In my ongoing quest to show that “antibiotic” is a word that does more harm than good to public health outreach, I frequently encounter people on the Internet who insist that confusion over antibiotic efficacy is not due, at all, to the word itself. I value these people’s insight, of course, because their views certainly might be true for the planet they live on. There are probably a lot of habitable planets in the Universe (40 billion just in our galaxy!), and I don’t presume to know what reality is like for those places.
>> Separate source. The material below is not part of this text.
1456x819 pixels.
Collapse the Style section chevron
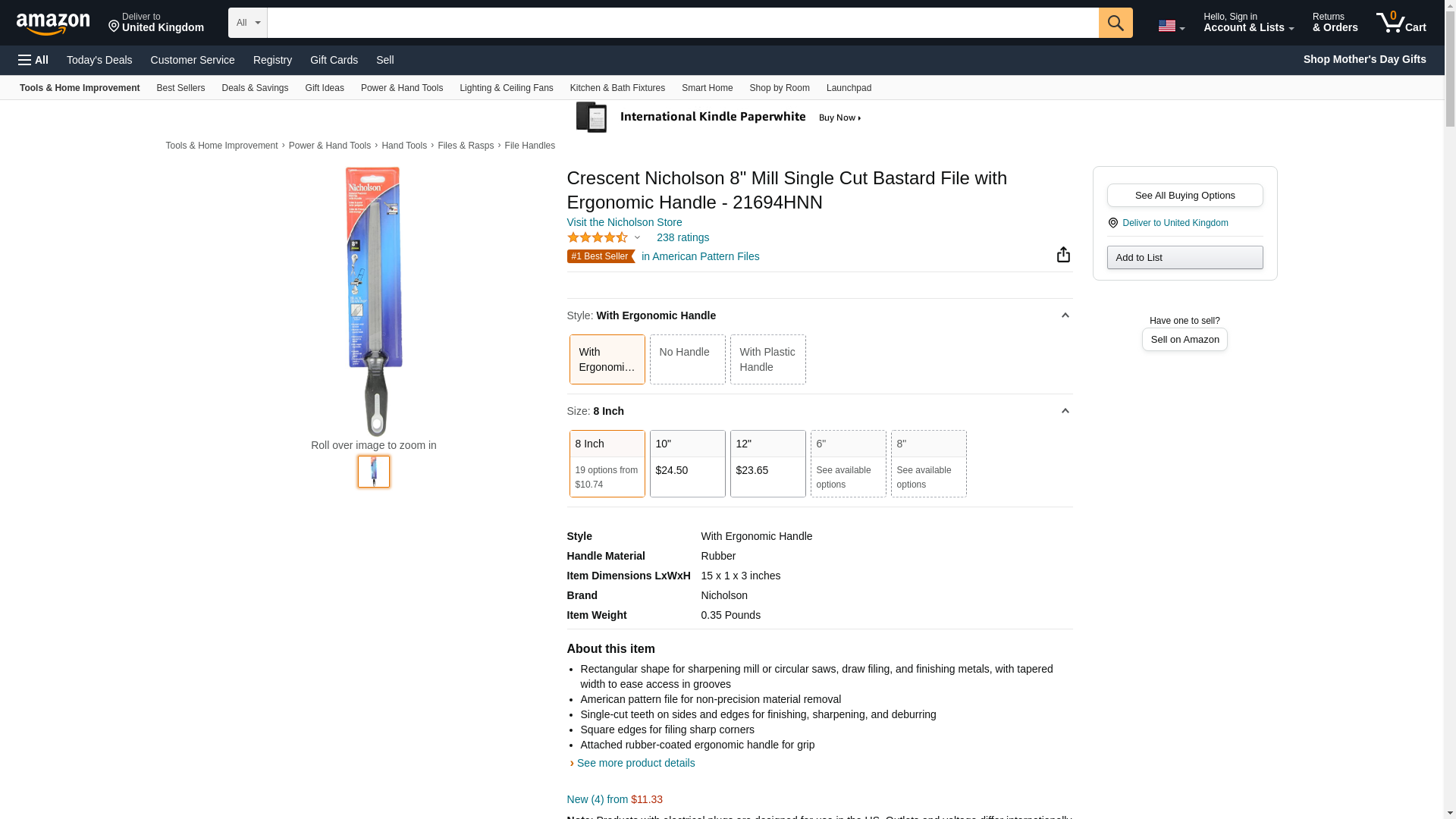[x=1065, y=315]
On Earth, however, the belief that antibiotics treat viruses is rampant, generates over-prescription, and is clearly related to the word itself. Here are Exhibit A (from answers.com) and Exhibit B (from Google definitions):
People believe that antibiotics treat viruses because on Earth we regularly use a word’s roots to infer meaning. So for the average person who doesn’t remember any biology from middle school, parsing the meaning of antiviral, antibacterial, antifungal, etc. is easy … as long as he/she knows what anti-, viral, bacterial, and fungal mean. But that same trick doesn’t work for antibiotic. And because people don’t realize their inference is incorrect, the misconception becomes forever entrenched in public opinion, and on the internet. The CDC (and others) waste millions of dollars each year trying to quash the misconception, but such efforts will always fail because the strength of the “antibiotics” misnomer is always truthier to the average Joe than a bunch of patronizing posters on a doctor’s waiting room wall.
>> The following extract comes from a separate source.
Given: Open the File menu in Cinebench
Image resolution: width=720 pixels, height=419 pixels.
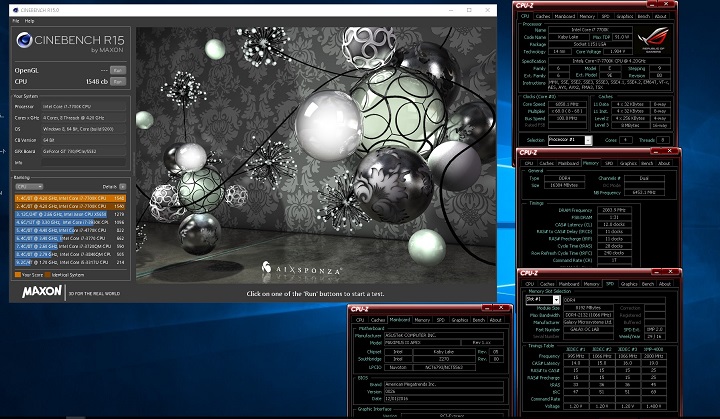Looking at the screenshot, I should [x=17, y=20].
[As an aside, misnomers are words (you can probably guess, based on the roots … if you live on Earth) that deliver an incorrect meaning. “Pencil lead” (two words, of course) is a great example, and there are thousands of parents each year who call their doctors in a panic after Jimmy gets stabbed during math class with a pencil. Or they search the internet for “pencil lead poisoning“. Luckily, pencil lead is graphite (always has been), a harmless crystal of carbon that is not going to cause Jimmy to be developmentally delayed.]
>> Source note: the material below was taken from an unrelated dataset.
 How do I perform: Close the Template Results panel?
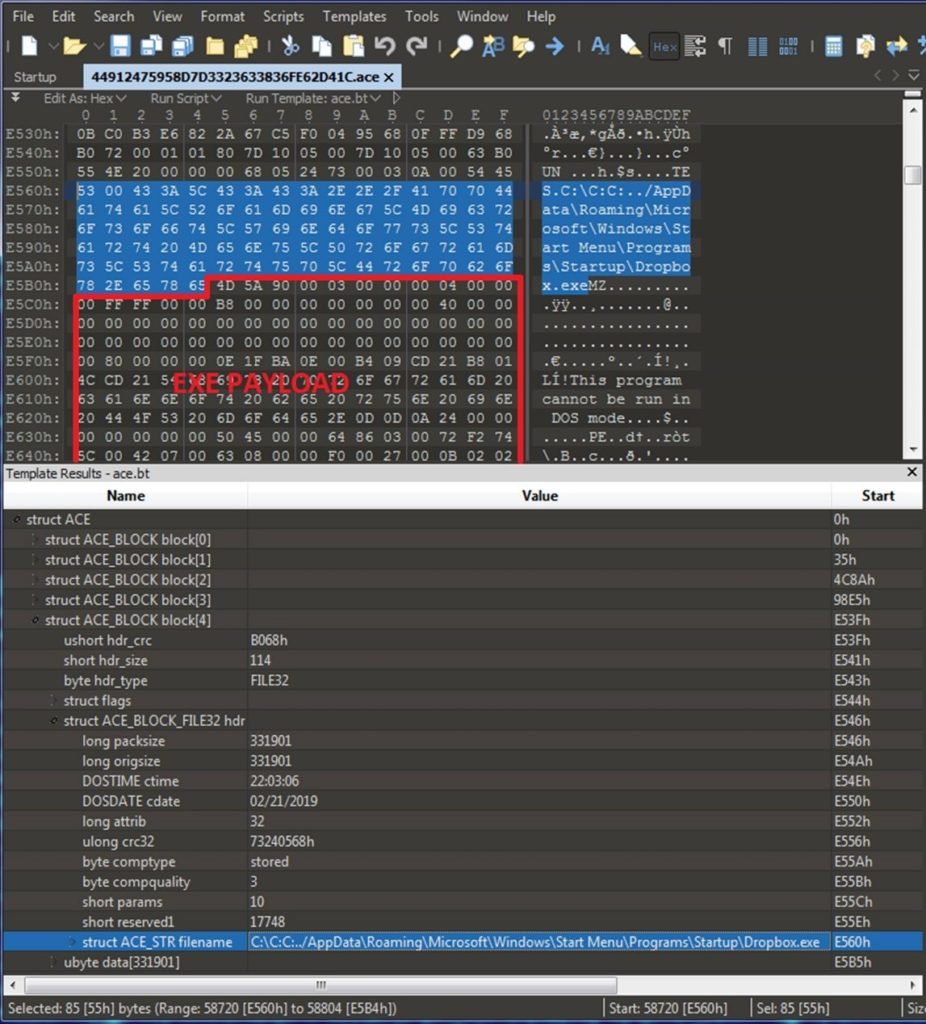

So how bad a misnomer is “antibiotics”? How should physicians decide whether to use “antibiotics” or “antibacterials” when discussing treatment of illnesses? Like any medical question, the decision should be evidence-based. Here is how to get the evidence (Pew Research Center folks, this means you):
Responses for questions #1 and #2 show that approximately 10% and 36% (pdf) of adults are confused about the correct answers, respectively. That’s a HUGE fraction given the daily importance of bacteria and viruses in our lives and in the news. Unfortunately, there are no poll data for #3 and #4. But my guess is that the fraction of incorrect responses for #3 and #4 will be 1% and 5%, respectively. “Antibacterials” clearly suggests the drug kills bacteria — only people unfamiliar with English might be clueless. And I’m guessing that 5% of the public think viruses are bacteria (I’ve asked dozens of virologists … and none knew of poll data on classification ignorance). No matter what the actual numbers, the level of confusion for “antibacterials” is going to be dramatically less than that caused by “antibiotics.”
So if you are a doctor hoping to improve patient understanding and patient care, using “antibacterials” is a no-brainer. And if you are worried that “antibacterial” is a rare word, stop worrying: it’s from the 1890s (that’s old!) and is found 13,200,000 times on the internet (that’s less than the 23.8 million for “antibiotic”, but still totally respectable). Don’t wait for the CDC, WHO, AMA, ACP, APA, etc. to recommend the change, because chances are they won’t — they love the word, “antibiotic” (I’ve emailed them all, trust me). So just tell your colleagues and staff on the floor to get on board. And then let me know how it goes.
Below are my other posts on the topic, if you need further convincing. All posts have graphics that you are encouraged to use for your talks on the topic (this week is Antibiotic Awareness Week, after all). Please consider sharing these links with others on Twitter and Facebook if you are on board with my suggestion, and if you can forward to impressionable medical students, you get bonus points.
- Curbing the misuse of antibiotics
- Antibiotics are antiviral
- How doctors can reduce antibiotic demands from patients
- Antibiotic Awareness Week poster
- Antibiotics work against viruses
- How to improve Antibiotic Awareness Week
- Seasonal plea for informed antibiotic usage
- Antibacterial soap
- The Walking Dead need antivirals, not antibacterials (Shopping list for anti-infectives)
- Venn guide to pills that kill things
[If you’re curious why I am so interested in this issue, it’s because I witnessed, first-hand, confusion over “antibiotics” when I lectured on antibacterial resistance in my evolution courses at Swarthmore College. My students were (largely) bright, and were often bound for medical school … yet they frequently made the same incorrect assumptions about efficacy that totally uneducated people make. Misuse of “antibiotics” became one of my pet peeves. Because I have a blog, I thought it would be worth a try to effect some change.]